→ **EXERCISE DESCRIPTION**
Extract from the entries below, exactly as given, only the lines from the line containing "At what coordinates should I click to accomplish: Open Adobe" to the line containing "Task: Switch to the Build Steps tab", both lines included.

→ **EXTRACTED MATERIAL**
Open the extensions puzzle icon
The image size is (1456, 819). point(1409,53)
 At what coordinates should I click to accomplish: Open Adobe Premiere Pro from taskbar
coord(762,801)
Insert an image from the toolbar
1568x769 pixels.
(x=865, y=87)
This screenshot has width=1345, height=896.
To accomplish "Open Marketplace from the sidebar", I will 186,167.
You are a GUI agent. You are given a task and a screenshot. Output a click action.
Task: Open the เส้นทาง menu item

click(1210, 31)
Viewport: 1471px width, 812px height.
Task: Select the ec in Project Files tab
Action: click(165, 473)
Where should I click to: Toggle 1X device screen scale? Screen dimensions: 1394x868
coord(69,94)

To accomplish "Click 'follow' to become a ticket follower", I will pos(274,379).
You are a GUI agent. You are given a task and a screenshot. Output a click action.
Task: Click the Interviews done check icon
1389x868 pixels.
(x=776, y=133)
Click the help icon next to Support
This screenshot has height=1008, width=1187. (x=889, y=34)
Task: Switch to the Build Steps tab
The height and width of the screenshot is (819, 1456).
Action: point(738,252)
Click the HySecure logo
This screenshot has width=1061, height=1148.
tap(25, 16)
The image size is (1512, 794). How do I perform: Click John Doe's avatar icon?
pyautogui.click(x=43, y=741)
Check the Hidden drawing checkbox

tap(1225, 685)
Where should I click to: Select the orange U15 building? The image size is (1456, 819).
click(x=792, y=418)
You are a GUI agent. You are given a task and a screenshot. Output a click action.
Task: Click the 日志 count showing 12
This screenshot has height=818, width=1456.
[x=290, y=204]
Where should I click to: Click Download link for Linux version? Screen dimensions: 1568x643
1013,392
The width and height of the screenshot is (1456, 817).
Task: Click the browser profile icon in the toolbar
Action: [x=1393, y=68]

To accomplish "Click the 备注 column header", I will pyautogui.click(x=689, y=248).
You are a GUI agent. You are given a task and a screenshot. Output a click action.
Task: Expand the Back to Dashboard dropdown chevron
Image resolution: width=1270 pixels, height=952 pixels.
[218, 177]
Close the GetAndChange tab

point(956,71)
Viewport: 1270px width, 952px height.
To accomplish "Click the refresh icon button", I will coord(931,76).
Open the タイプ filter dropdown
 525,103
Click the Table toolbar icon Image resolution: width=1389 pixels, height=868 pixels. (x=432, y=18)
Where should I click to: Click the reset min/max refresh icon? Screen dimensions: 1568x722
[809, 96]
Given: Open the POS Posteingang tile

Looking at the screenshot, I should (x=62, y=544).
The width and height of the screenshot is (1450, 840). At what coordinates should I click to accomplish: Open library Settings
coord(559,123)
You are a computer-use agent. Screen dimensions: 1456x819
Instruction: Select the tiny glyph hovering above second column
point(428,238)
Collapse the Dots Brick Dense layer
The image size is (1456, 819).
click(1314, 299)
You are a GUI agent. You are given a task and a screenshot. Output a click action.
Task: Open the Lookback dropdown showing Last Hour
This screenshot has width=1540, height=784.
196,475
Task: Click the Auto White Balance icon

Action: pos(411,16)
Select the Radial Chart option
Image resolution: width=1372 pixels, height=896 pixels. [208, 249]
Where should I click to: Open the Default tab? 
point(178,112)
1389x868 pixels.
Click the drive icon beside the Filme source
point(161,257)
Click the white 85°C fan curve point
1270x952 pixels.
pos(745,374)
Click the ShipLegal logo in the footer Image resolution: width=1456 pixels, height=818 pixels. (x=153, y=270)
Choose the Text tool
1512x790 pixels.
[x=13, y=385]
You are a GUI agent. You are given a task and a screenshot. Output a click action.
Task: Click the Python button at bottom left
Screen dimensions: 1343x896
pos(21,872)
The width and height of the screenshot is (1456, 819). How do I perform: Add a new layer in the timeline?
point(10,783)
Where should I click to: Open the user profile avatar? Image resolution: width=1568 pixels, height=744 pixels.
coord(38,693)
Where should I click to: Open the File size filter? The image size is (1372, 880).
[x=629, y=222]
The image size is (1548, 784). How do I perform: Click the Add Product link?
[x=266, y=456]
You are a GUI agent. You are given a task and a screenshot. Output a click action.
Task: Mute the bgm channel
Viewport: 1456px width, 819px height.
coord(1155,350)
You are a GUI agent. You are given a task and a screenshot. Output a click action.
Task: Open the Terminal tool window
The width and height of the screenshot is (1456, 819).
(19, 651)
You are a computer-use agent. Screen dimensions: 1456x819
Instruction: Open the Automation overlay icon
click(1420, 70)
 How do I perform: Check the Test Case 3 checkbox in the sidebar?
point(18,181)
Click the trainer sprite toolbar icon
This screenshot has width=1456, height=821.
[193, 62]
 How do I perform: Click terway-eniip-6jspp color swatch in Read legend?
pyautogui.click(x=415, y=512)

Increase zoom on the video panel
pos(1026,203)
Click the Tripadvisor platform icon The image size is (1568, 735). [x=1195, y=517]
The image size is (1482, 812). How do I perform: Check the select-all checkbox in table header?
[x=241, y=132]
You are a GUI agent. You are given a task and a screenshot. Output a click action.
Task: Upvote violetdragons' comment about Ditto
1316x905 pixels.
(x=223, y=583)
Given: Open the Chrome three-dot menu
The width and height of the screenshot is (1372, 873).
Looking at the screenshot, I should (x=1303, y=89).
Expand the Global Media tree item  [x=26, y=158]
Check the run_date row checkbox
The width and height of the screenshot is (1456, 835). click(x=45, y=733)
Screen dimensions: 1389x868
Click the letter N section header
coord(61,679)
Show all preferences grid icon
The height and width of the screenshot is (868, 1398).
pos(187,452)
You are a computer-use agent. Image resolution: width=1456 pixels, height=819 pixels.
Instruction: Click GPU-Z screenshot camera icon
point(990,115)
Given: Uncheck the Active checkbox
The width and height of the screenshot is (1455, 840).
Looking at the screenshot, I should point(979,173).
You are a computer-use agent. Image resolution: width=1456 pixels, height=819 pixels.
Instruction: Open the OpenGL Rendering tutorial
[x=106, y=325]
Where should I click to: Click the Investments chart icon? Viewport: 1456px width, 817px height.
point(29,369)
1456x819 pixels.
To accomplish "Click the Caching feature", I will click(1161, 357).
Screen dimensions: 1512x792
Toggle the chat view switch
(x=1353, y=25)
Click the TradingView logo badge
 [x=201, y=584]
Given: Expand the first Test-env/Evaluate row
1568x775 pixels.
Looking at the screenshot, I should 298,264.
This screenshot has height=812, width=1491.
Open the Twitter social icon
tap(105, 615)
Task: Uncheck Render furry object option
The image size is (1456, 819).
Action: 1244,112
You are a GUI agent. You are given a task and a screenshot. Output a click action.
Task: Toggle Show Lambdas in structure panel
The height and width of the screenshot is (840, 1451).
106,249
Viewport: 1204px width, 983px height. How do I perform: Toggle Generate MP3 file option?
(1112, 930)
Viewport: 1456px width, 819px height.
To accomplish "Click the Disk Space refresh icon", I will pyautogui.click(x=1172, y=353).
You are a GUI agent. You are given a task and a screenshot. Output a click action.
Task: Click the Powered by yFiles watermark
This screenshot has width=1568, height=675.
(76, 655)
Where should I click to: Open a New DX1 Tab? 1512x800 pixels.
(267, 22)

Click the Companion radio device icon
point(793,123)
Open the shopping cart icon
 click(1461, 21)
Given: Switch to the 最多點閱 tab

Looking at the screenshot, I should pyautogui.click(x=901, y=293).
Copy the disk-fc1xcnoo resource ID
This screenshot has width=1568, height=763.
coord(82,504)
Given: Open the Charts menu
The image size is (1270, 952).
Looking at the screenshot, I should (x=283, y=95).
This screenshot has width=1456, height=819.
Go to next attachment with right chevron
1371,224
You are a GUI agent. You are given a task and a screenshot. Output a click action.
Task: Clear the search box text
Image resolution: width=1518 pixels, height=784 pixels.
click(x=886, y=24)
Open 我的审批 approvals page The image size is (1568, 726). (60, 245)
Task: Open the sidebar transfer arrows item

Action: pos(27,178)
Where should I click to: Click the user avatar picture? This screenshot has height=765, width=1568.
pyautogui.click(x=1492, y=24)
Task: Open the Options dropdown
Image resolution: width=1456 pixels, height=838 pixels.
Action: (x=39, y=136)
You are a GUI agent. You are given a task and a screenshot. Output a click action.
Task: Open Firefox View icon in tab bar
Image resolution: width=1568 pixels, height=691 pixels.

→ **ANSWER BOX**
 At what coordinates should I click to accomplish: Open Adobe Premiere Pro from taskbar
coord(762,801)
Insert an image from the toolbar
1568x769 pixels.
(x=865, y=87)
This screenshot has width=1345, height=896.
To accomplish "Open Marketplace from the sidebar", I will 186,167.
You are a GUI agent. You are given a task and a screenshot. Output a click action.
Task: Open the เส้นทาง menu item

click(1210, 31)
Viewport: 1471px width, 812px height.
Task: Select the ec in Project Files tab
Action: click(165, 473)
Where should I click to: Toggle 1X device screen scale? Screen dimensions: 1394x868
coord(69,94)

To accomplish "Click 'follow' to become a ticket follower", I will pos(274,379).
You are a GUI agent. You are given a task and a screenshot. Output a click action.
Task: Click the Interviews done check icon
1389x868 pixels.
(x=776, y=133)
Click the help icon next to Support
This screenshot has height=1008, width=1187. (x=889, y=34)
Task: Switch to the Build Steps tab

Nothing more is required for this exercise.